Задание: Перепечатайте без изменений отрывок из приведённого ниже рассказа о школьных годах: начните с того места, где стоят слова «С приходом немцев», и остановитесь после слов «моей дальнейшей учебе.».

Исходный текст:
-=-=-

С приходом немцев учеба в школе прекратилась. Всю зиму 1941 – 42 гг. я практически
Летом 1943 года у меня заболели глаза. Глазное яблоко стало красным. Глаза гноились, было больно смотреть на яркий свет. Я должен был идти во второй класс, но вместо школы меня отвезли в Орел к сестре Натальи. Там показали окулисту. Назначили лечение. Я весь учебный год пробыл в Орле и не учился.
Очередной учебный год я начал в третьем классе, т.к. учеников во втором классе не оказалось. Учительница не захотела со мной одним заниматься по программе второго класса. Пропущенный второй класс, пробелы в знание программы, особенно русского языка, сказались на моей дальнейшей учебе.

-=-=-

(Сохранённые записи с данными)

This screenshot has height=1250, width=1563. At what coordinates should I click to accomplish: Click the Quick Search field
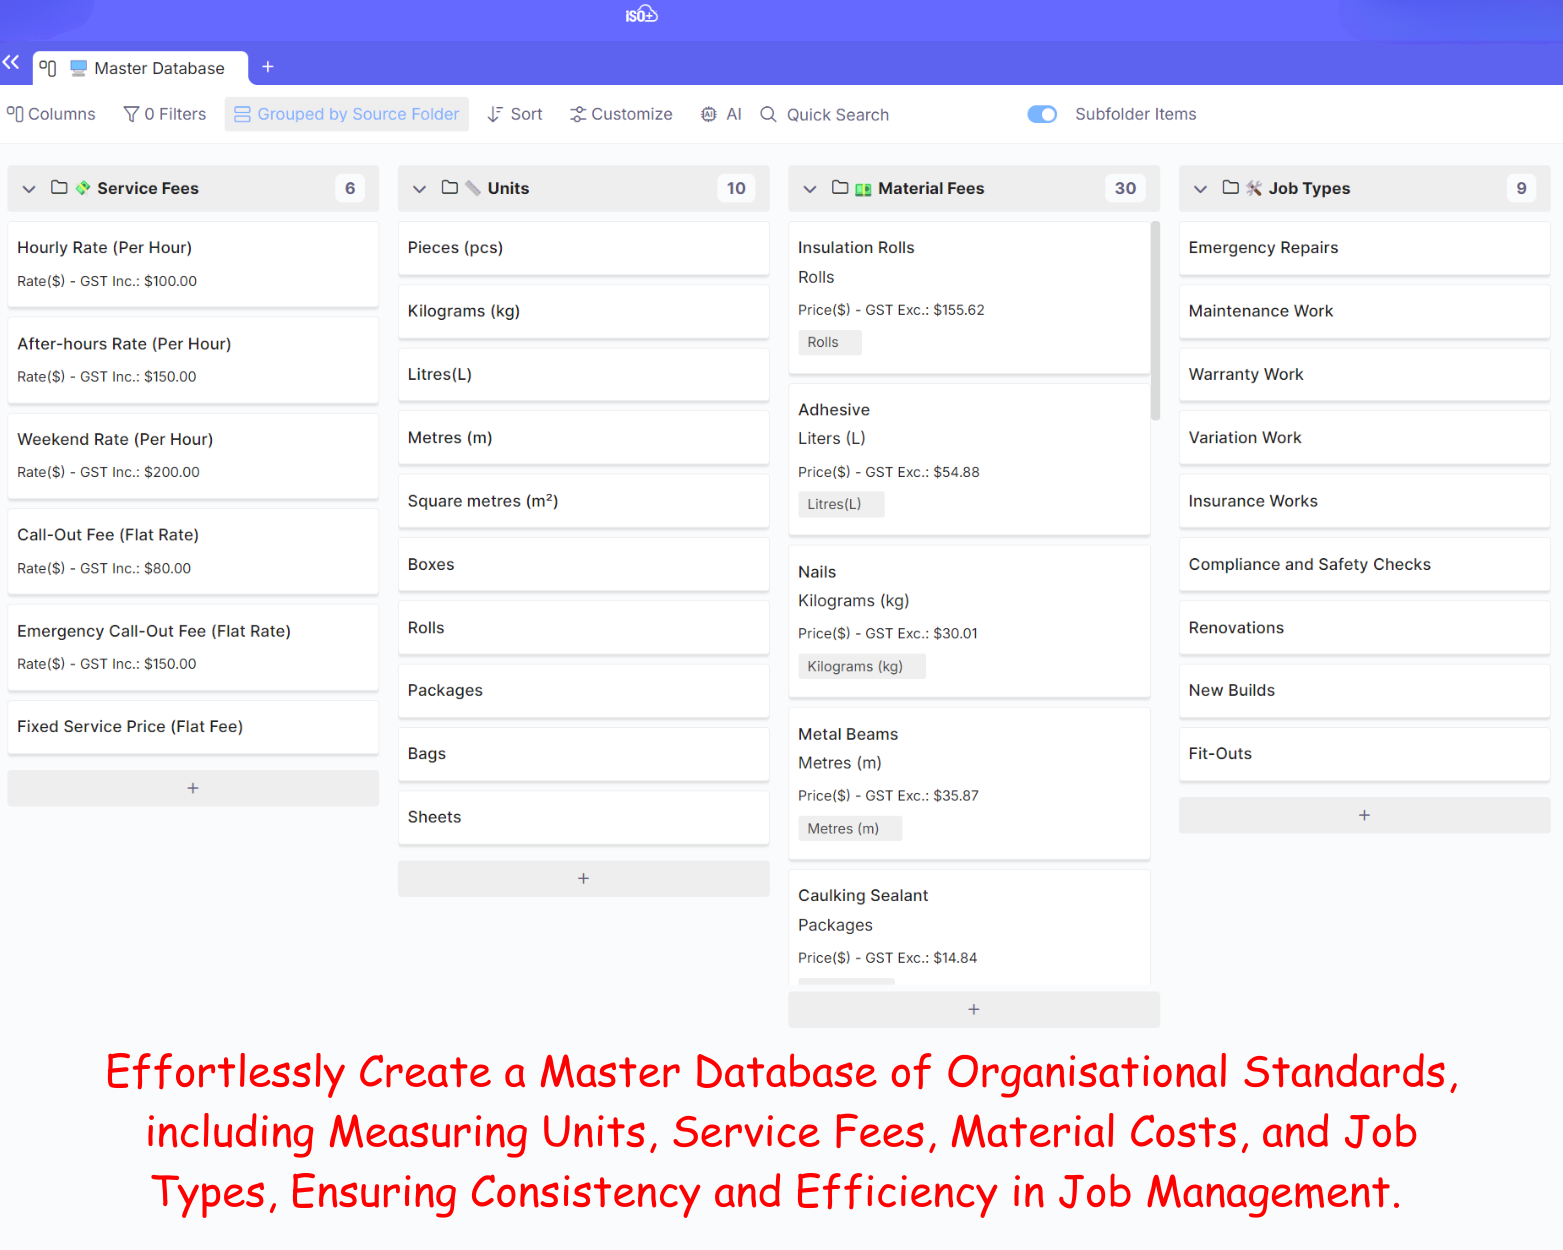click(837, 114)
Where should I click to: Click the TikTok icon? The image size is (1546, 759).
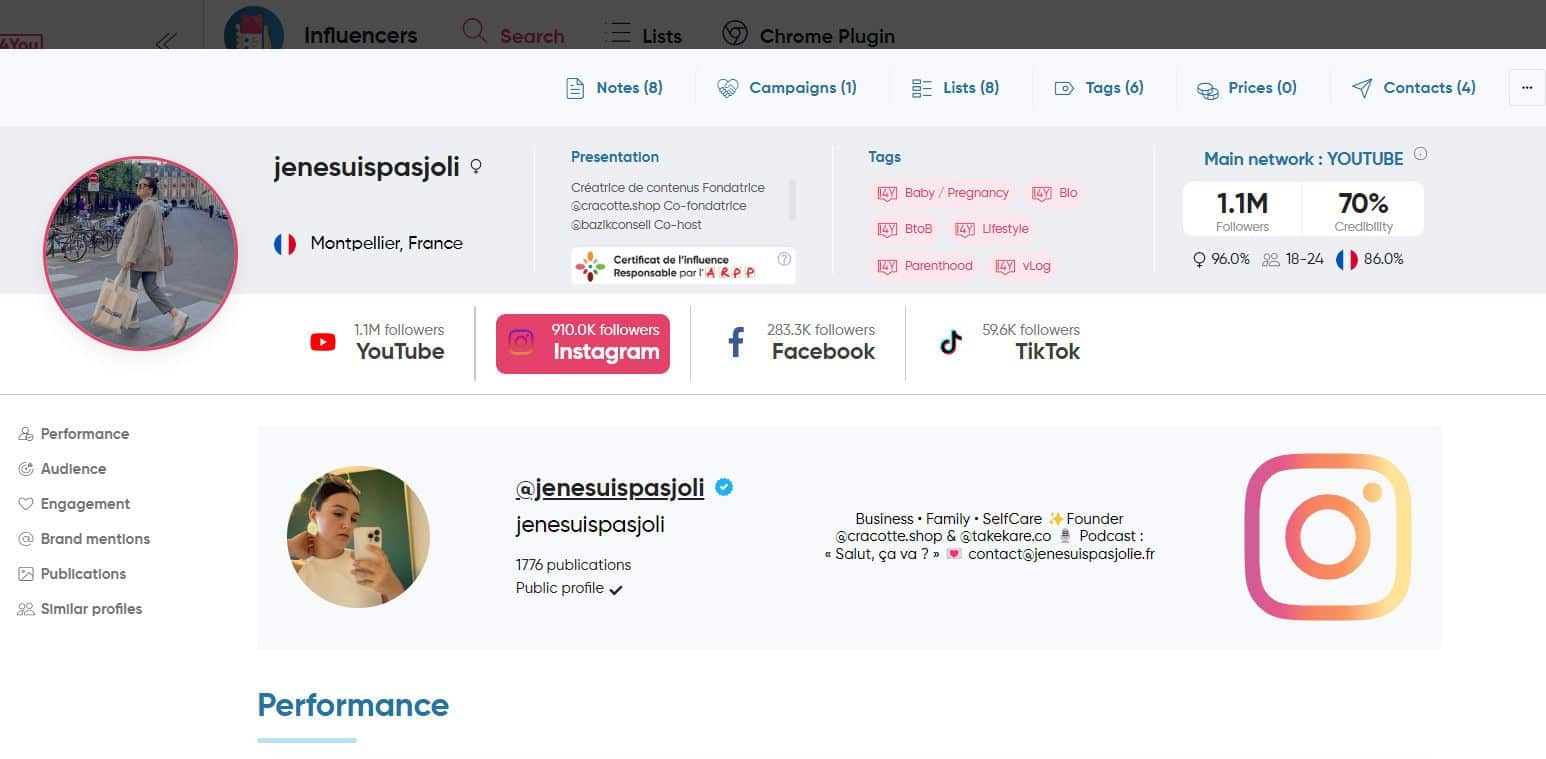949,342
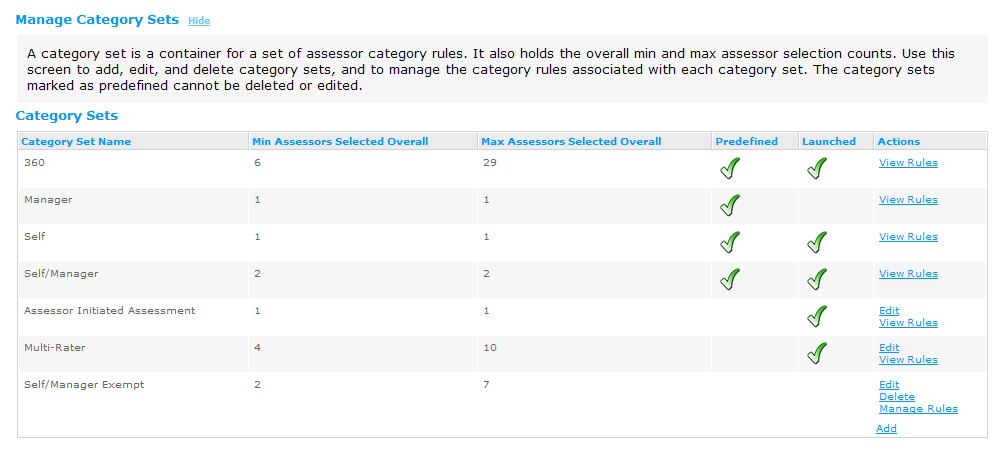View Rules for the Multi-Rater set
Image resolution: width=1003 pixels, height=453 pixels.
[x=908, y=360]
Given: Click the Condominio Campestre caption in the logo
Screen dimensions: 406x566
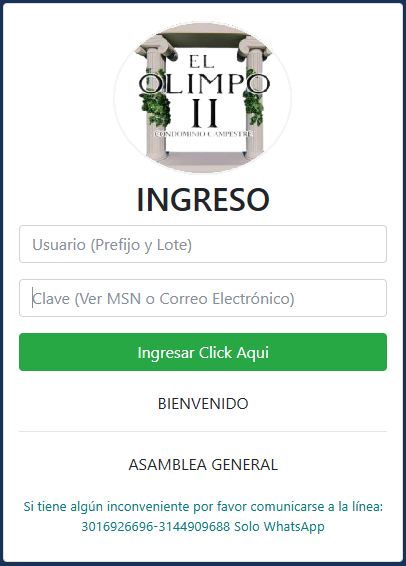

-=-=-

Письменный ответ:
С приходом немцев учеба в школе прекратилась. Всю зиму 1941 – 42 гг. я практически
Летом 1943 года у меня заболели глаза. Глазное яблоко стало красным. Глаза гноились, было больно смотреть на яркий свет. Я должен был идти во второй класс, но вместо школы меня отвезли в Орел к сестре Натальи. Там показали окулисту. Назначили лечение. Я весь учебный год пробыл в Орле и не учился.
Очередной учебный год я начал в третьем классе, т.к. учеников во втором классе не оказалось. Учительница не захотела со мной одним заниматься по программе второго класса. Пропущенный второй класс, пробелы в знание программы, особенно русского языка, сказались на моей дальнейшей учебе.